I’ll let you know how it goes.

  • BGT

24 thoughts on “A Formula for Calm

  1. Wonderful advice worth trying myself; let your friend know for me it hasn’t fallen on deaf ear and thank you BGT for sharing.

  2. I admire those who remain cool as a cucumber. When I get irritated about something, I try to focus on what is causing me to be so angry. Usually it is fear of something- not enough money to fix a problem, fear of looking foolish, fear of not being able to keep my word due to things outside my control. Following back my thought process and why I am reacting or over-reacting helps me to calm down. At one point in life, I was totally broke and working three jobs. I got angry at everything and acted ridiculous, but I understand now how scared I was (and probably sleep-deprived).

    1. I too am the same way Elle.
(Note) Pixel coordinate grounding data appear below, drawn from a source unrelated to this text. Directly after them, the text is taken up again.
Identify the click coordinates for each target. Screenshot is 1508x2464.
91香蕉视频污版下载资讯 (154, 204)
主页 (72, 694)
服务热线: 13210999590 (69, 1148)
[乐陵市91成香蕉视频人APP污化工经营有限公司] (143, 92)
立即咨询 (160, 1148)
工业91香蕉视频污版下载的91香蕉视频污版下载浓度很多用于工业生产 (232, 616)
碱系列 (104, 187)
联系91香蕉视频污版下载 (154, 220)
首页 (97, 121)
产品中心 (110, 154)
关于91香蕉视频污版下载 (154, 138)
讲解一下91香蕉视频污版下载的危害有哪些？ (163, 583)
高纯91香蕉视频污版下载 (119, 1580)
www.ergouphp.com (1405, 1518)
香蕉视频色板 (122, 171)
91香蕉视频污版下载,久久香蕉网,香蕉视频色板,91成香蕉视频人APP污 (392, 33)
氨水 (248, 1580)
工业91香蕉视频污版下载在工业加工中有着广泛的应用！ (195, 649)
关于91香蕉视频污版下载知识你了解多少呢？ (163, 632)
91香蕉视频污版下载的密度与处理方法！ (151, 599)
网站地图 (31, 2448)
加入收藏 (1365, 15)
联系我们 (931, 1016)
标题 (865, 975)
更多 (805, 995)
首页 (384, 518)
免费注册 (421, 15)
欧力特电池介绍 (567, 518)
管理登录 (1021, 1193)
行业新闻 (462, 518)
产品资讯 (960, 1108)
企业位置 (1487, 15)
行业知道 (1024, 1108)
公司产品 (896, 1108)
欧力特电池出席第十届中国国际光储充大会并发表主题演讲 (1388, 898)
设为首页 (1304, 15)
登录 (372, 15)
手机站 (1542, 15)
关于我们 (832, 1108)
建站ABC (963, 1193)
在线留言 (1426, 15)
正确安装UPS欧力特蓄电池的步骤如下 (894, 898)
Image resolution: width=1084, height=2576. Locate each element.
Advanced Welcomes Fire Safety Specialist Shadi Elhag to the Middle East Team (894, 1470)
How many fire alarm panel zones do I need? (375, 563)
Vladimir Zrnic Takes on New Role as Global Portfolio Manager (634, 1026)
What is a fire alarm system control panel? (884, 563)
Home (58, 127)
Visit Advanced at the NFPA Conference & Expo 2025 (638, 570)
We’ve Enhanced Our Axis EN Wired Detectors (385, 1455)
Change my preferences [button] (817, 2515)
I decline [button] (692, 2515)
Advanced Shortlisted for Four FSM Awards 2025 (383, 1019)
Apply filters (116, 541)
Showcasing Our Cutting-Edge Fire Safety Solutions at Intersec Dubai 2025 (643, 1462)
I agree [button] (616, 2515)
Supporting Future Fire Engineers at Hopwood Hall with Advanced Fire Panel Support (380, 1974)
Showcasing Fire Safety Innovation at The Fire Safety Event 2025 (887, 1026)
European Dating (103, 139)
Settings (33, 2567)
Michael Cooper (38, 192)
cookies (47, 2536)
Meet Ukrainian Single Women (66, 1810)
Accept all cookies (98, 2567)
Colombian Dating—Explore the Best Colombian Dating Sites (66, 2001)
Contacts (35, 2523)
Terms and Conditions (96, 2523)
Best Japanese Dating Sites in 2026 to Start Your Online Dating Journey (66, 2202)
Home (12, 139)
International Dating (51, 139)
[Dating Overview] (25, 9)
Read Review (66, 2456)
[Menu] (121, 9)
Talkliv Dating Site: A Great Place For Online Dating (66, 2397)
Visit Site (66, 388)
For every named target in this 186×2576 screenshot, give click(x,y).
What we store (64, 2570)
Wonderful you’re able to understand the source of your frustration, intellectualize and attempt to solve it. It takes an emotionally intelligent person to be able to do that.

  3. Hi Byron. Good advice for all of us. It has gotten easier to stay more calm and less frustrated as I get older. You seem to understand what becomes really important in life with age. But geez, why do we have to become old to become smart. It think that’s another of my pet peeves, and I’ll have to “elevate my irritation threshold” as well. Happy New Year!

  4. Over time I developed a method for staying calm. I read an interesting book on comparative religions. Taoism, Judaism, Hinduism, Islam, Confucianism, Buddhism and Christianity. Each one of the religions has a major prophet (I’m not indicating the names in this post out of respect) who we as a people would be changed if we met face to face. When I am faced with a situation that makes we want to loose my temper – I refer myself to what I learned about each of the religions and 10 times out 10 the answer is not to lose my temper by doing NOTHING . Why ? Well the situation I am in a can be a learning experience for my next life, If I do something I may generate a reaction sometime in the future, I could turn the other cheek or just sit quietly clear my mind and work on achieving satori

    1. That’s a unique perspective on handling frustration Bob! Using your faith as a solution. I recently read a few books on stoicism to handle stressful situations that come about in my life. Like you, faith maintains peace of mind. Much more effective than an unwise reaction to stress. Happy New Year Bob =)

  5. For me, regular exercise and reading provide more self-control. From a book I’ve read decades ago, one particular idea stuck in my mind: most humans live on autopilot, vassals of their emotions. Not surprisingly, there’s a striking resemblance with chimpanzees. Anything unusual, even when harmless, can cause uproar.

    By contrast, one can think of the mind as a biocomputer, something one has (or can have) control of. That’s the subject of “Programming and Metaprogramming in the Human Biocomputer”, by John C. Lilly.

    I wish you a healthy and happy New Year!

  6. Wonderful post and an excellent New Year’s resolution. I think there have been so many upsetting things in the world lately that the upsets in my small life have become minuscule by comparison, but worry about the big things permeates my life. I majored in philosophy my first time through university and remember the “Meditations” by Marcus Aurelius as transformative — along with “The Structure of Scientific Revolutions” by Thomas Kuhn for understanding how modes of thought take time to disappear from society even when proved false, and trusting that eventually they will run their course. I’ve returned to these writings in the past year and found solace. Exercise, as JL mentioned, also works wonders. Along with, of course, making your life as simple as you have to in order to get enough sleep. I have never achieved that one, but I continue to try.

  7. F.W. De Klerk, the last apartheid president in SA and who handed over to Nelson Mandela was once asked in a radio interview if there was anything he didn’t like about himself.

    He replied “ yes, whenever I lose my temper, I feel I have lost my dignity. “

    Sage words worth remembering.

  8. My daughter and I had a similar conversation recently about “not sweating the small things” and you probably know what happened when another “small thing” happened… I have more work to do in 2019.